Going into the end of the quarter, I expect some window dressing from big funds, there will be trading opportunities but you need to be very careful here, the US economy is definitely slowing. A lot of this slowdown has been reflected in the weak USD but as the rest of the world also slows, you will see their currencies sell off relative to the greenback.

Stay sharp, don't get too excited, sweep the table when you see profits, and be prepared for the worst bear market we have yet to experience (forget all your trading and investment books, read Hegel, Marx, and Nietzsche instead).

Or you can relax and listen to the Oracle of Omaha who recently predicted the Dow will hit 1 million and that may actually be pessimistic. He may be right but he won't be around to witness this and neither will you or I.

In the meantime, I'm with the former New York City mayor who said Tuesday in an interview with CBS News' Anthony Mason: "I cannot for the life of me understand why the market keeps going up."

The reason why the US market keeps going up is that it's the best and most liquid market in the world and after the USD slide, it's relatively cheap (on a currency, not valuation basis) but not without risks.

Second, take the time to watch the FOMC press conference from earlier this week.
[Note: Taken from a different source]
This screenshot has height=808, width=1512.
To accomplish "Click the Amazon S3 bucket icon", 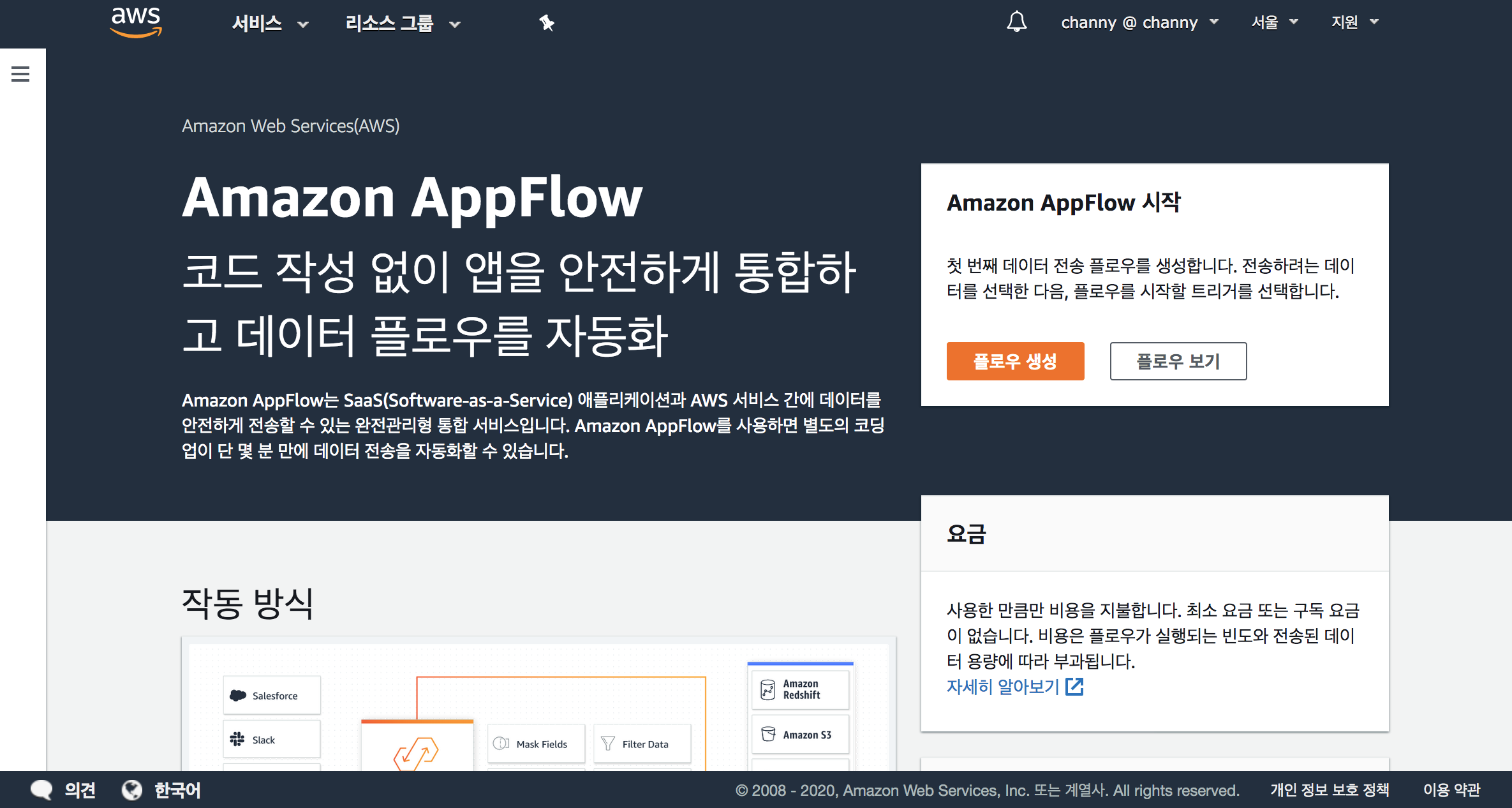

Madame Chair doesn't understand why inflation expectations aren't picking up yet. I suggest she and everyone else read this comment on retail sales and the end of reflation as well as my comment on deflation headed to the US. Does anyone else think Neel Kashkari should be named the next Fed Chair?

Lastly, the New York Times published a nice article last weekend, False Peace for Markets?, profiling a young 38-year old trader, Christopher Cole who runs Artemis Capital, and is betting big that volatility won't stay at historic lows for long. Watch him below discussing taking the long road with volatility.

I've already covered the silence of the VIX in great detail and it's worth noting Mr. Cole could come out of this a hero or a big zero depending on when markets break down. He could be right, and I myself am defensive right now, but markets can stay irrational longer than you can stay solvent.